**Work required:** Count the lines in the material below that contain the word "agent" and give the number alone.

[Material provided Boundary: Start]

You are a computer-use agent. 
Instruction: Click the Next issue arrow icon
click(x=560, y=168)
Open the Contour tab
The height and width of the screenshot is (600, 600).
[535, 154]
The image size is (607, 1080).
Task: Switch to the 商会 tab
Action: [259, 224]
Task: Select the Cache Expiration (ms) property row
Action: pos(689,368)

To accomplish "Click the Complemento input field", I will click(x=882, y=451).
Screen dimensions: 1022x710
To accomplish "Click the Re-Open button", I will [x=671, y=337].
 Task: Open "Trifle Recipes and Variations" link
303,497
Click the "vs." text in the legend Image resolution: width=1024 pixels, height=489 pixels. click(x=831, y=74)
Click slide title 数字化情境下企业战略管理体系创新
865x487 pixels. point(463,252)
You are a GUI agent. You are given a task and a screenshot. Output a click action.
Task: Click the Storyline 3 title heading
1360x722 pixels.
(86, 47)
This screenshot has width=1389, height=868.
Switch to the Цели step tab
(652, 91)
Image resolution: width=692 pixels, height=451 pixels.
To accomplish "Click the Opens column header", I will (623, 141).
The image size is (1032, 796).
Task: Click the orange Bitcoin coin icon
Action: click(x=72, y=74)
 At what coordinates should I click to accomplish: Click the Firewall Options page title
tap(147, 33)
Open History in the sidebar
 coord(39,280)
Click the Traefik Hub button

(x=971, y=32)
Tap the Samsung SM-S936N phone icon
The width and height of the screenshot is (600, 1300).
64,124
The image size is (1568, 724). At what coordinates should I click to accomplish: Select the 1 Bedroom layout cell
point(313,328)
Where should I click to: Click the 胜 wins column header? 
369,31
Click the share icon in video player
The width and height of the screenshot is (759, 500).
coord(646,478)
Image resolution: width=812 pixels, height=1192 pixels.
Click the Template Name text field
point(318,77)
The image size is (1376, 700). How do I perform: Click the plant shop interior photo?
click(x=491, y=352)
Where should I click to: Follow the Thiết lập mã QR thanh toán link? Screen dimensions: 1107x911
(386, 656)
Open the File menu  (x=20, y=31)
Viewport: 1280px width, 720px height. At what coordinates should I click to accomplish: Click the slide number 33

[Material provided Boundary: End]

**Response to this exercise:** 2